Frank Waller, « View of the Metropolitan Museum of Art when in Fourteenth Street » (1881)

L’exposition est disposée sur dix galeries séquentielles, chacune racontant un épisode de l’histoire du Met. Elle s’ouvre sur une salle prélude présentant sept œuvres issues de diverses cultures, chacune explorant la figure humaine. La deuxième galerie se penche sérieusement sur les décennies de fondation du musée à la fin du XIXe siècle. Les troisième et quatrième galeries décrivent sa croissance au début du XXe siècle, tandis que la cinquième se penche sur la manière dont ses premières pratiques archéologiques sont aujourd’hui largement considérées comme contraires à l’éthique. Et ainsi de suite, les galeries explorent la manière dont le Met en est venu à embrasser l’art « américain », ses paradoxes en matière d’acquisition – des millionnaires mêlés à diverses formes d’esclavage et à des pratiques de travail peu scrupuleuses ont donné au Met certaines des œuvres impressionnistes et européennes les plus appréciées – ainsi que sa propre réticence à collectionner d’autres modernismes plus stimulants, et son deuil de la Seconde Guerre mondiale et de son impact sur le musée en particulier. La neuvième galerie célèbre le centenaire en 1970 et se vante de son aile d’art mondial, tandis que la vertu de la dernière galerie signale sa nouvelle appréciation des perspectives multiculturelles et l’élargissement du canon.
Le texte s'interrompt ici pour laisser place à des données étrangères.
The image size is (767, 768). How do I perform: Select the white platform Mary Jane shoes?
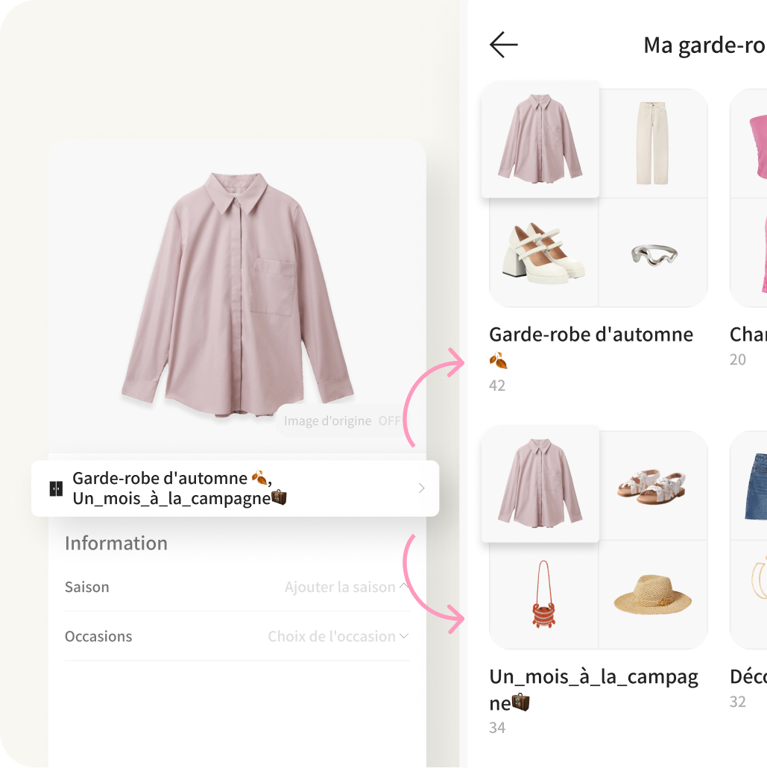[543, 254]
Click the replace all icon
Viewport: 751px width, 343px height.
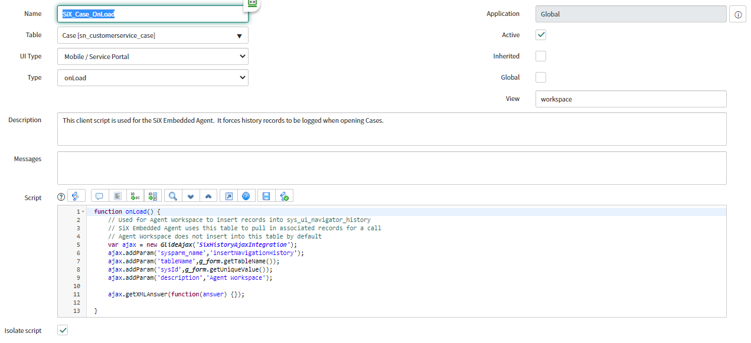pos(154,196)
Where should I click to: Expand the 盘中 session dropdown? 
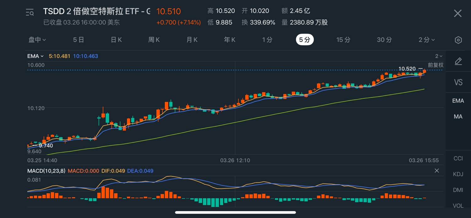37,40
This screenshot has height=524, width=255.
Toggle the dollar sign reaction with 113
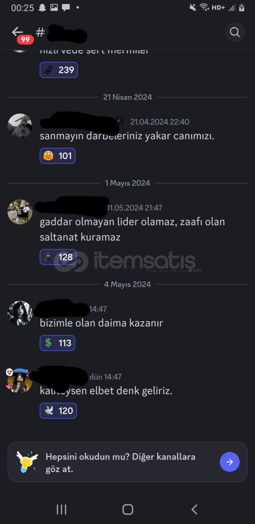tap(57, 343)
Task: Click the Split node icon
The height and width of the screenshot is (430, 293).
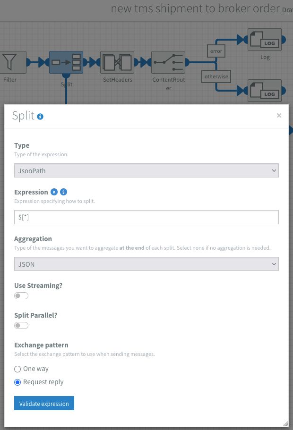Action: (x=66, y=62)
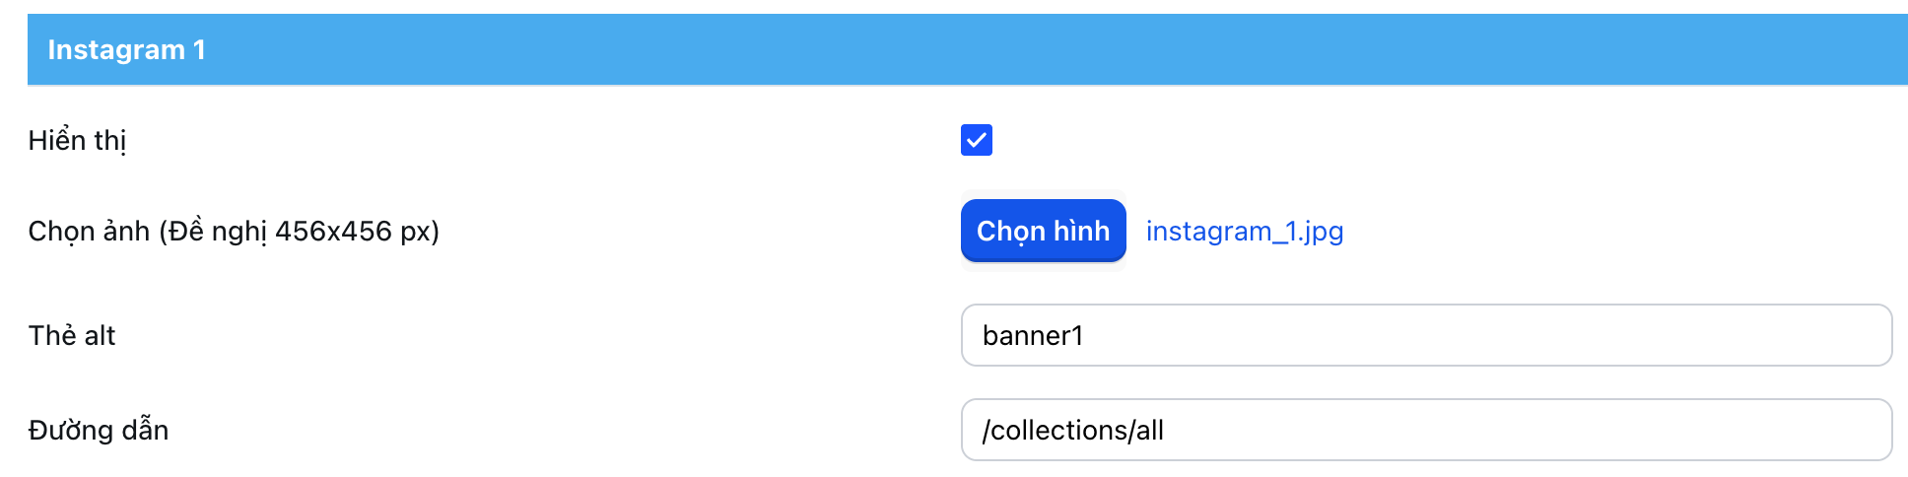Click the Chọn ảnh label text
1908x477 pixels.
click(234, 232)
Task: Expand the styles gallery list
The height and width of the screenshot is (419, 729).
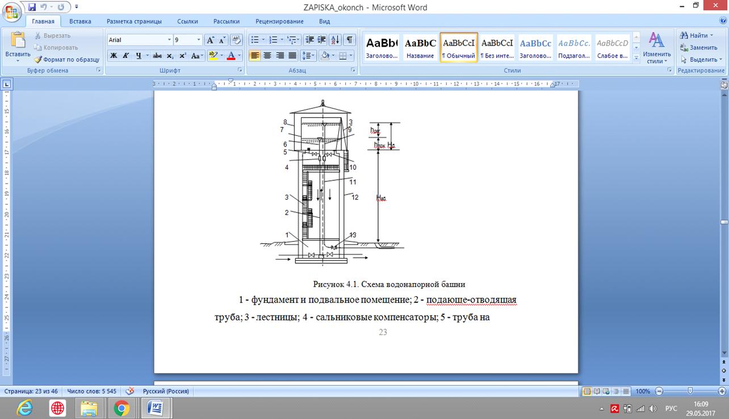Action: tap(636, 57)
L’inégalité raciale entache chaque chapitre de l’histoire du Met. Parler courageusement et honnêtement du passé incombe à l’institution. Le Met tend le rameau d’olivier avec de nombreux commentaires dans les textes muraux tout au long de l’exposition. Il ne craint pas d’indiquer comment les Havemeyer ont profité de l’esclavage dans le cadre du déplorable commerce du sucre avant de faire un don au musée. Il déplore ses hésitations à accueillir de nombreux artistes noirs de Harlem et l’exposition désastreuse de 1969, Harlem on My Mind. Il annonce la création de nouvelles galeries pour l’art asiatique, l’art africain, l’art océanique et les « arts des pays arabes, de la Turquie, de l’Iran, de l’Asie centrale et plus tard de l’Asie du Sud ». Sa note finale est un clin d’œil non dissimulé au multiculturalisme.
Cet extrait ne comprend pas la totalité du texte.